> Assignment 1
Reproduce the passage on very high blood pressure word for word, everything from "Very high blood" down to "to kidney failure.".
> Assignment 2
Pick up the passage on very high blood pressure where it stops and extend it, leaving the data aside.

--- Source text Enclosed Below ---

Very high blood pressure

Severely elevated blood pressure (equal to or greater than 180 mmHg systolic or 120 mmHg diastolic) is referred to as a hypertensive crisis (sometimes termed malignant or accelerated hypertension), due to the high risk of complications. People with blood pressures in this range may have no symptoms, but are more likely to report headaches (22% of cases) and dizziness than the general population. Other symptoms accompanying a hypertensive crisis may include visual deterioration due to retinopathy, breathlessness due to heart failure, or a general feeling of malaise due to kidney failure.

Most people with a hypertensive crisis are known to have elevated blood pressure, but additional triggers may have led to a sudden rise.

--- End of Enclosed Source text ---
--- Source data Enclosed Below ---

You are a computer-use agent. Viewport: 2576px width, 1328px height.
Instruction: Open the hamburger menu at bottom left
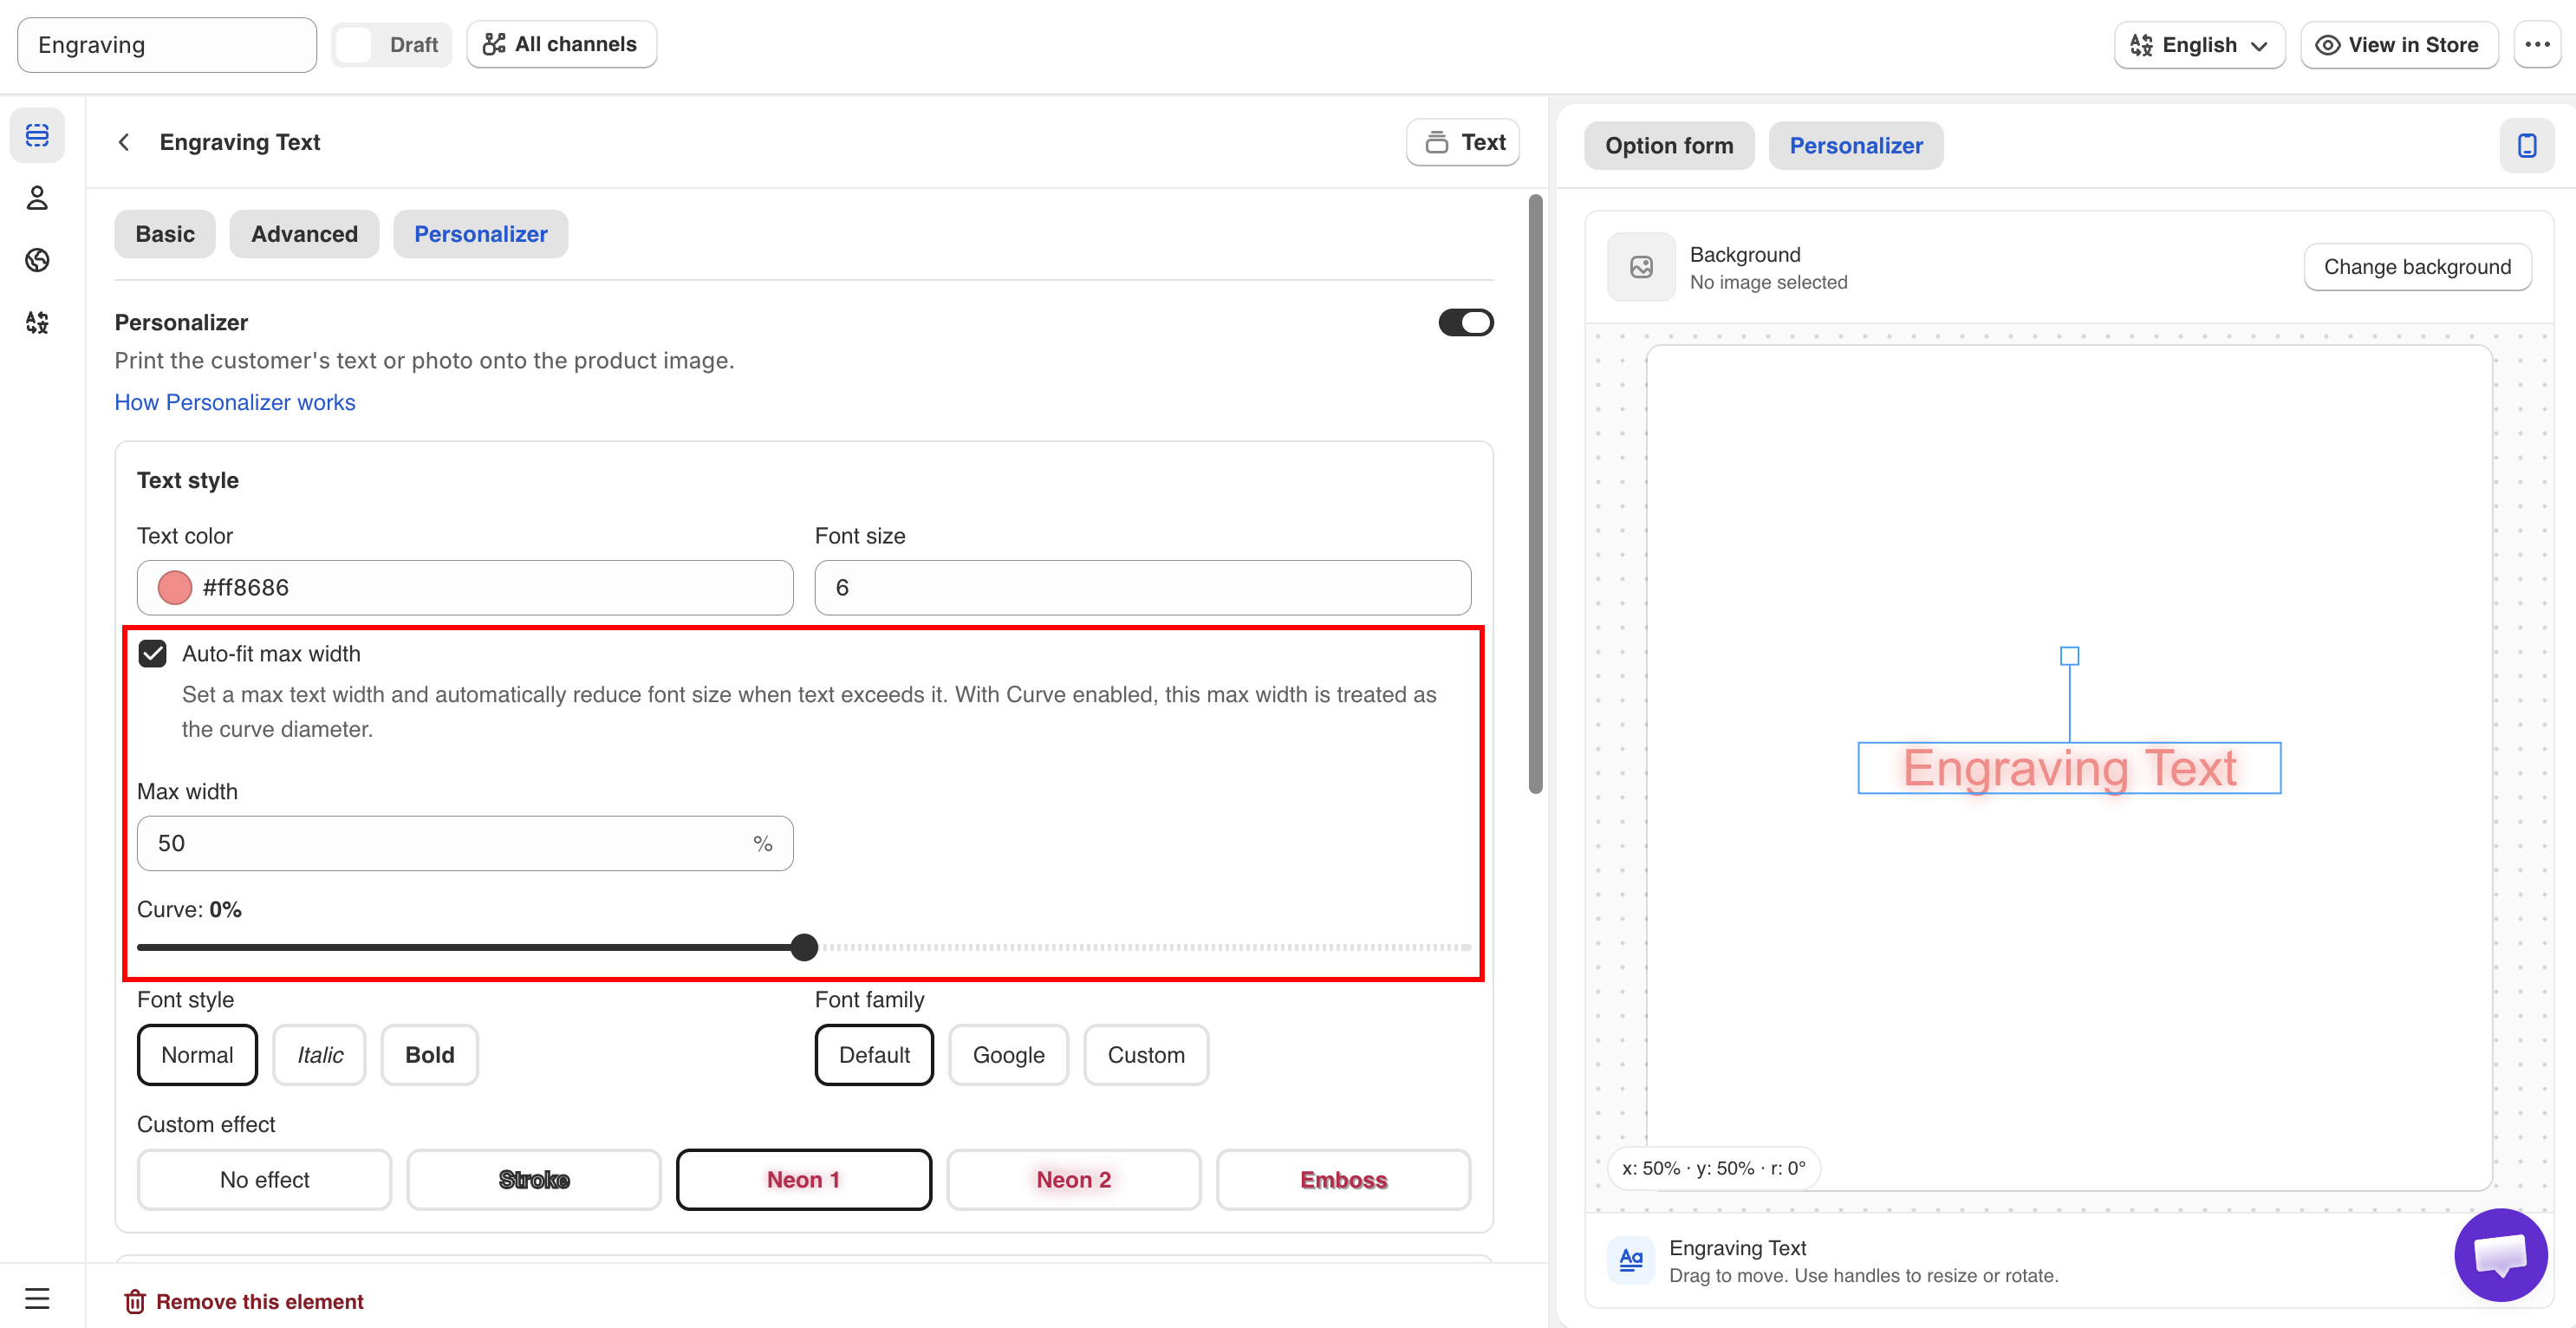[37, 1298]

--- End of Enclosed Source data ---

> Final answer 1
Very high blood pressure

Severely elevated blood pressure (equal to or greater than 180 mmHg systolic or 120 mmHg diastolic) is referred to as a hypertensive crisis (sometimes termed malignant or accelerated hypertension), due to the high risk of complications. People with blood pressures in this range may have no symptoms, but are more likely to report headaches (22% of cases) and dizziness than the general population. Other symptoms accompanying a hypertensive crisis may include visual deterioration due to retinopathy, breathlessness due to heart failure, or a general feeling of malaise due to kidney failure.

> Final answer 2
==Symptoms and treatment==
A "hypertensive emergency" is diagnosed when there is evidence of direct damage to one or more organs as a result of severely elevated blood pressure greater than 180 mmHg systolic or 120 mmHg diastolic. This may include hypertensive encephalopathy, caused by brain swelling and dysfunction, and characterized by headaches and an altered level of consciousness (confusion or drowsiness). Retinal papilledema and/or fundal bleeds and exudates are another sign of target organ damage. Chest pain may indicate heart muscle damage (which may progress to myocardial infarction) or sometimes aortic dissection, the tearing of the inner wall of the aorta. Breathlessness, cough, and the coughing up of blood-stained sputum are characteristic signs of pulmonary edema, the swelling of lung tissue due to left ventricular failure, an inability of the left ventricle of the heart to adequately pump blood from the lungs into the arterial system. Rapid deterioration of kidney function (acute kidney injury) and microangiopathic hemolytic anemia (destruction of blood cells) may also occur.

In these situations of hypertensive emergency, rapid reduction of the blood pressure is mandated to stop ongoing organ damage. In contrast there is no evidence that blood pressure needs to be lowered rapidly in hypertensive urgencies, where there is no evidence of target organ damage; over-aggressive reduction of blood pressure is not without risks. Use of oral medications to lower the BP gradually over 24 to 48h is advocated in hypertensive urgencies.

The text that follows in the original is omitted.